DNV published The Cyber Priority report, “The State of Cyber Security in the Energy Sector”. I believe the oil, gas, and chemical (not electric) industries are leading most industries addressing control system cyber security. The report states the research draws on a survey of 948 energy professionals and a series of in-depth interviews with industry leaders and security experts. The report states that 64% of the respondents develop, operate, or support operational technology (OT).
However, only 35% of the cyber security experts working with OT agreed that a cyber-attack on their organization could lead to injuries or deaths and only 43% agreed that a cyber-attack on their organization could lead to significant damage to the environment. Additionally, only 32% of the respondents felt that failure of automation systems, and only 24% felt that physical safety incidents, injuries, and deaths were the top concerns for their organization.
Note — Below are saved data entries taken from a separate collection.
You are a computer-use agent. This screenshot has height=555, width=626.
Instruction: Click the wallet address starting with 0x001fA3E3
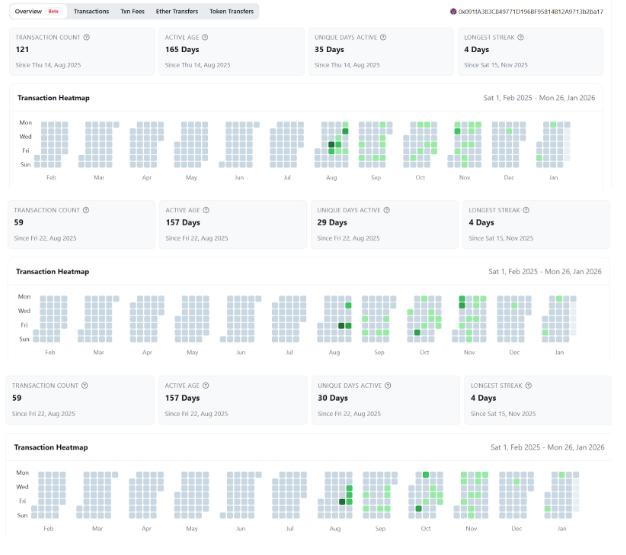[x=530, y=11]
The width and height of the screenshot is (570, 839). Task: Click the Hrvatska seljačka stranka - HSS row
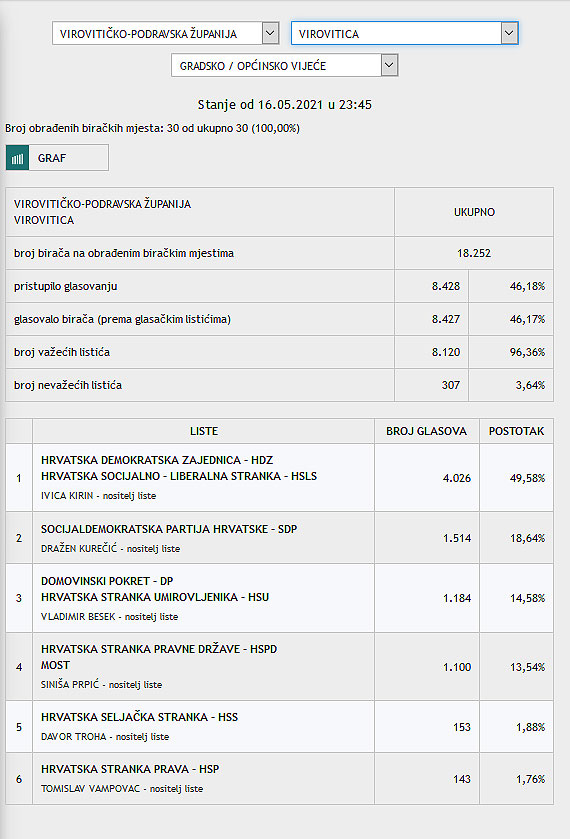point(279,727)
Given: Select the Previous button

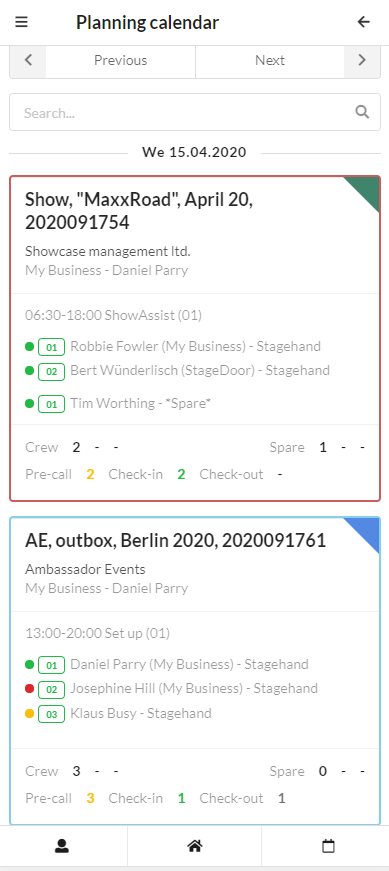Looking at the screenshot, I should 121,60.
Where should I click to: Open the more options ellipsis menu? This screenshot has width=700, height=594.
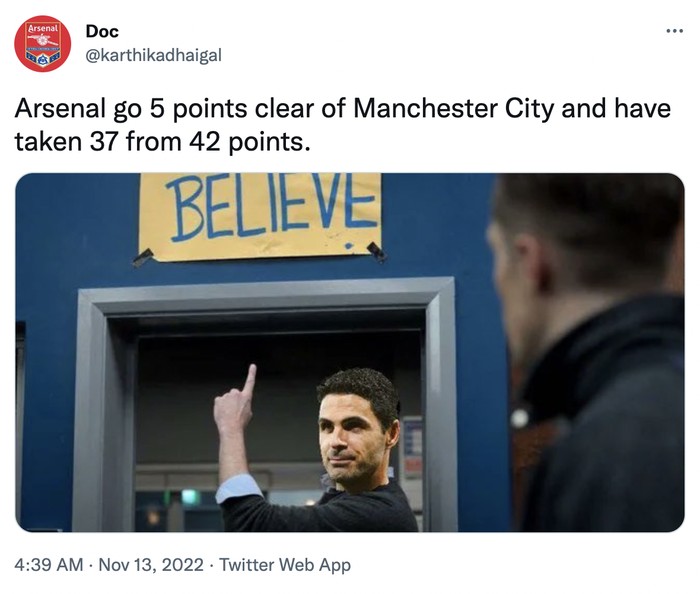673,31
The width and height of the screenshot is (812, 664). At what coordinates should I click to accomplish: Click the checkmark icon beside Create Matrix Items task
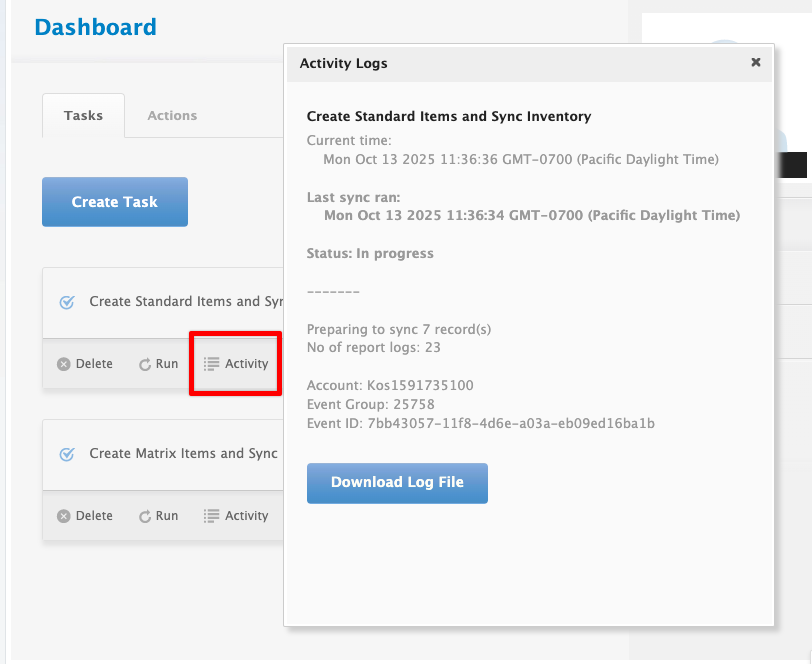tap(67, 454)
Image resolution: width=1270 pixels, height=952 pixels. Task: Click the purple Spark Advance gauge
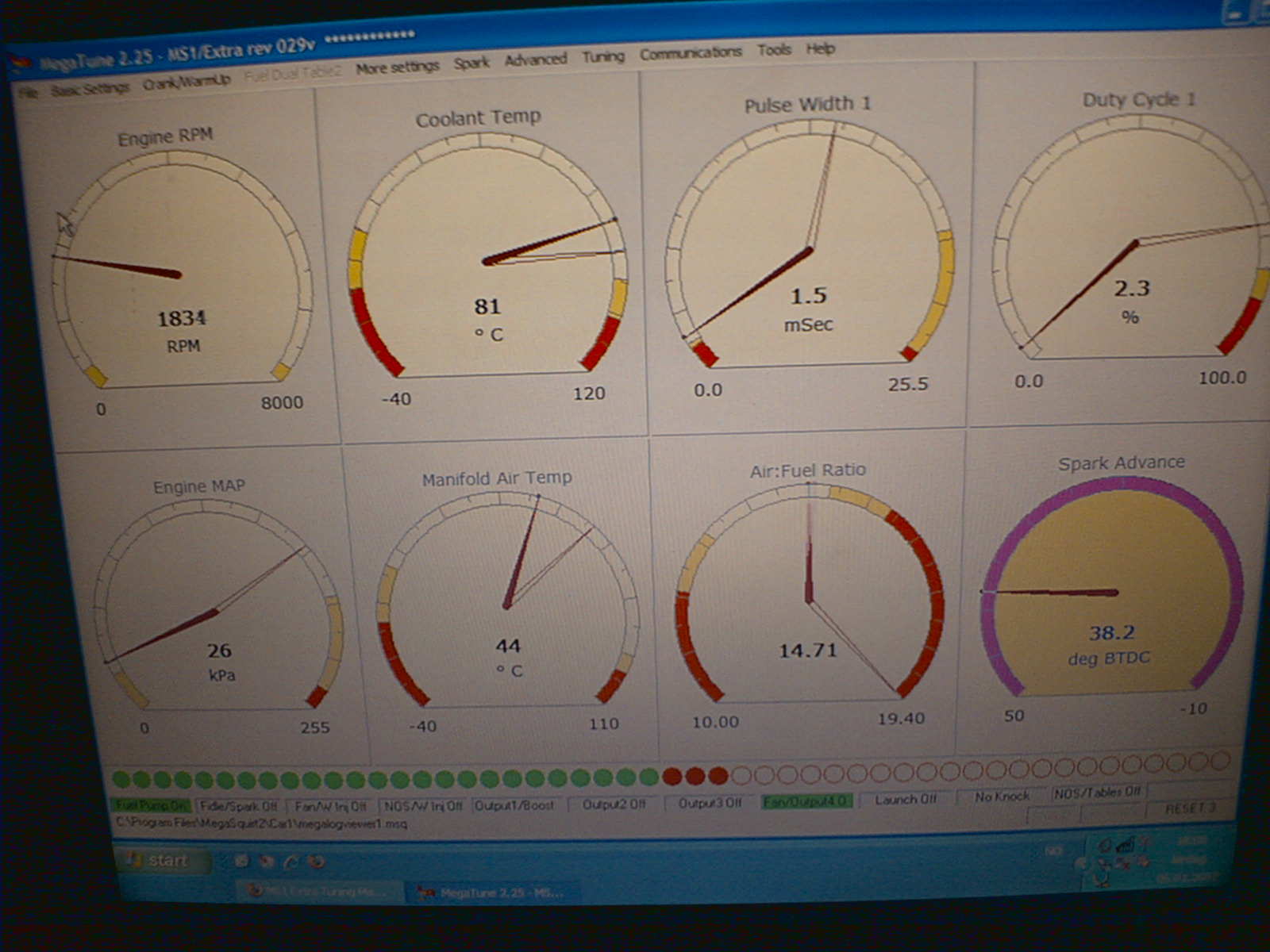1111,593
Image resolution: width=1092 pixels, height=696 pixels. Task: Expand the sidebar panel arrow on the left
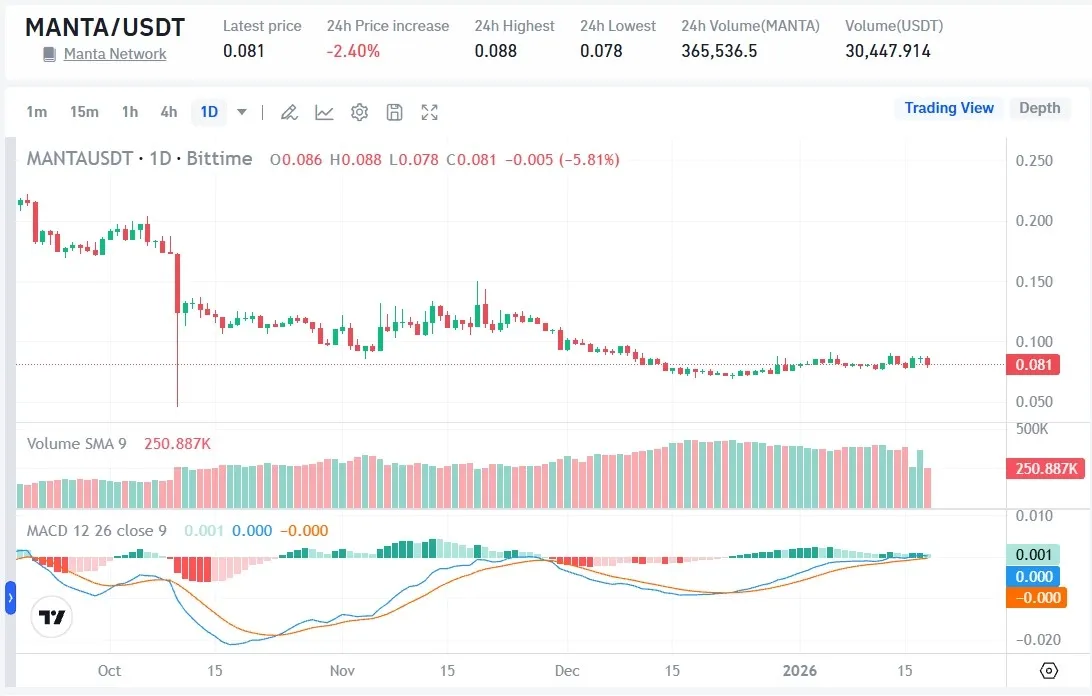(9, 598)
The report concludes that although executives anticipate a serious incident in the global industry, they are less likely to believe that their own organization will be affected by the most extreme, life-threatening consequences of a breach. The results of this study do not represent the conclusions of most control system/safety experts. Who were these “experts” and how can the results from this report be so misleading?
Why didn’t the authors take a stronger stand about the inappropriate results? If these survey results are indicative of the value of OT cyber security training to date, it isn’t working. For the industry’s sake, I hope there is some other way to understand or explain these results.